**SOURCE PASSAGE**

Model Screenwriter Collaboration Agreement in California

Model Screenwriter Collaboration Agreement in California

This Guide provides a simple Model Screenwriter Collaboration Agreement to be performed in California and arbitrated, if necessary, in San Francisco. The Agreement assumes that the two writers are equal in authority (no one is the boss over the other) and will have more or less equal interest in the screenplay. Any language inside the brackets needs to be filled out by the parties. Of course, this Model Agreement does not constitute legal advice and no agreement should be signed without consultation from a licensed attorney.


Screenwriter Collaboration Agreement in California

SCREENWRITER COLLABORATION AGREEMENT

Of [date]

This Screenwriting Collaboration Agreement Between Writer 1 and Writer 2 (“Agreement”) is effective as of the date stated in the title, between [Full Name] (“Writer 1”) and [Full Name] (“Writer 2”) in connection with a feature-length screenplay tentatively entitled [Title] (the “Screenplay”).   Writer 1 and Writer 2 are collectively referred to as the “Parties.”

WHEREAS, the Parties [are about to] [have already begun to] collaborate on an original work, and are desirous of establishing all their rights and obligations in and to the Screenplay.

NOW, THEREFORE, in consideration of the execution of this Agreement, and the undertakings of the parties as hereinafter set forth, the Parties agree on the following binding terms and conditions:

  1. Ownership. The Parties shall collaborate in the writing of the Screenplay [and upon completion thereof shall be the joint owners of the Screenplay] alternative [and upon completion thereof shall be owners of the Screenplay in the following percentages: (1) Writer 1 shall own X%; (2) Writer 2 shall own X%.]
  2. Working Terms. Each Party shall provide the other with access to all materials prepared to date on the Screenplay and continue to provide to the other Party updated working materials. The Parties agree to be available to each other at convenient times to supply additional information and for consultations, conferences, and story meetings.
  3. License.   It is anticipated that the Screenplay is or will be based on, copy from, refer to, or otherwise utilize and exploit other intellectual property owned or lawfully licensed by a Party. That intellectual property contemplated in this section includes but is not limited to a completed story outline, treatment, other screenplay[s], book, short story, article, photograph, video, film, sound recording, artwork, or life story rights. Those properties also include: [names of the specific work should be listed here, if known]. The Party that owns said intellectual property hereby makes to the other Party[s] a non-revocable, assignable, perpetual, universe-wide license to use, copy, show, and exploit the intellectual property in the Screenplay or any of the Screenplay’s derivative work. This license does not extend to any use, copying, showing, or exploitation of the intellectual property discussed in this section not made a part of, integrated into, or used as a predicate in the Screenplay or a derivative work of the Screenplay
  4. Withdrawal. If, prior to the completion of the Screenplay, either Party voluntarily withdraws from the collaboration, [then the other, non-withdrawing Party shall have the right to revise and/or complete the Screenplay alone or in conjunction with other collaborator(s) as the non-withdrawing Party[s] see fit] alternative [then continuation of work on the Screenplay by the other Party[s] shall occur only with the written consent of the withdrawing Party].

**DIRECTIONS FOR THIS TASK**
Extend the screenwriter collaboration agreement with the clauses that come after its withdrawal clause, in the same numbered, bracketed style. None of the data is needed for this work.

**INFORMATION PROVIDED**
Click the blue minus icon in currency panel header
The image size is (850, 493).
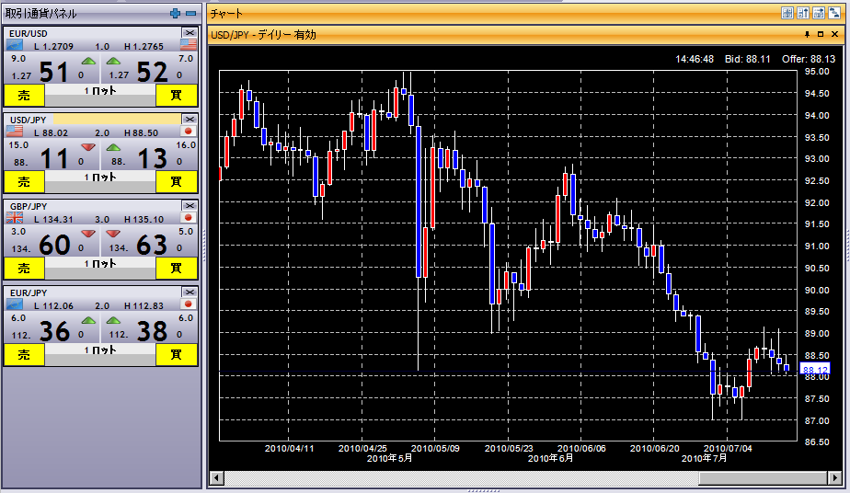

**RESPONSE TO THIS EXERCISE**
    • In such an event, the percentage of ownership, as provided herein, see supra 1, shall be revised by mutual agreement in writing. Should any Party decline to revise percentage ownership in writing or decline to reasonably revise percentage basis for ownership in writing, then that shall not create a justification for staying, abating, or otherwise affecting non-withdrawing party’s right to continue to work on, revise, and/or complete the Screenplay.
    • Should either Party decline to further collaborate with the other Party, decline to further communicate with the other Party about the Screenplay, decline to work on the Screenplay in any substantive way within a reasonable period of time, or decline to share working materials with the other Party, said declinations shall constitute a “withdrawal” under the terms of this section.
    • In the event that any Party dies or suffers a disability that will prevent completion of his or her respective portion of the Screenplay, or of a revision thereof or a sequel thereto, the deceased or disabled Party shall receive compensation under this Agreement pro rata to the proportion of his or her work completed or, in the case of a revision or sequel, after deduction for the cost of revising or creating the sequel with respect to his or her portion of the Work. In the event of death or incapacitation of a Party, the remaining living/working Party(s) shall have the sole power to license and contract with respect to the Screenplay, and approval of the personal representative, heirs, or conservator of the deceased or disabled Party shall not be required.
  5. Completion of Screenplay.
    • The Screenplay should be completed by no later than [date]. The failure to complete the Screenplay by such date, however, shall not be construed as a breach of this Agreement on the part of either Party.
    • Upon completion of the Screenplay, it shall be registered for copyright protection with the United States Copyright Office in the names of each of the Parties. Each Party designates the other Party as such Party’s true and lawful attorney-in-fact for purposes of registering the Screenplay on behalf of the other Party—which right is coupled with an interest.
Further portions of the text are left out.